2020 Forced Americans to Confront the Reality of Racism. In 2021, Many Looked Away – By Janell Ross (TIME) / December 29, 2021
On Nov. 24, in the hour after Judge Timothy Walmsley read out the series of mostly guilty verdicts that could send three white men to prison for murdering Ahmaud Arbery, there was a lot happening around the Glynn County, Ga., courthouse where the trial had taken place. So it’s perhaps unsurprising that a quiet but essential moment went largely unnoticed.
When the courtroom doors opened and Arbery’s mother Wanda Cooper-Jones walked out, she crossed paths with Mona Hardin, mother of the late Ronald Greene. In 2020, Cooper-Jones was initially told that her son was killed during a burglary. In reality, he had been chased and shot dead in the street. The year before, Hardin was told her son died after what Lousianna State Troopers described as a high-speed chase by law enforcement and a crash. Later, video footage of the incident obtained by the Associated Press showed that while Greene had been involved in a chase, he was then stunned, beaten, dragged by ankle shackles and left moaning on the ground while officers wiped his blood from their bodies.
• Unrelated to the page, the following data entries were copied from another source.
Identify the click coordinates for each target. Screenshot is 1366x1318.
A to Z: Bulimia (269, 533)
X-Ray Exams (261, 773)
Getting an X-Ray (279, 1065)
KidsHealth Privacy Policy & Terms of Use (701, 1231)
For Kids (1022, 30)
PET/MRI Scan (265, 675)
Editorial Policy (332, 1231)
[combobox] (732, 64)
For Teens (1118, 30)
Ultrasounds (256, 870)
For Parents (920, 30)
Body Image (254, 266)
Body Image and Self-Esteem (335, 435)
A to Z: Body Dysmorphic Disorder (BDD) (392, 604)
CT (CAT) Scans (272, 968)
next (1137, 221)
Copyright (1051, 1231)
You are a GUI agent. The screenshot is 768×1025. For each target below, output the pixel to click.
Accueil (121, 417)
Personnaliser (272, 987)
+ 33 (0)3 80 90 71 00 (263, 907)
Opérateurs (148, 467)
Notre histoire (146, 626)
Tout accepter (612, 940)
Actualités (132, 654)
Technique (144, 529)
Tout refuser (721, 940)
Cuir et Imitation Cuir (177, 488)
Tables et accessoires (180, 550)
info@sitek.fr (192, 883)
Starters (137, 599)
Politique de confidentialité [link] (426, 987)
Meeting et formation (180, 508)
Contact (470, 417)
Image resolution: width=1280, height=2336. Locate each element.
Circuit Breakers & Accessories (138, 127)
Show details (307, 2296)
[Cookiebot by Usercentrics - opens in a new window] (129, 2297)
Federal officials later found no damage to the vehicle or Greene’s body consistent with a crash. Some of the troopers involved have since died, been arrested or fired in connection with other matters; another, after a brief suspension, remains on the job. But Hardin is still awaiting news about whether the FBI and a U.S. attorney in Louisiana will take action in the case.
Outside that courtroom, without first speaking a word, the two women—one now in possession of some measure of justice, one in limbo—for several long seconds embraced.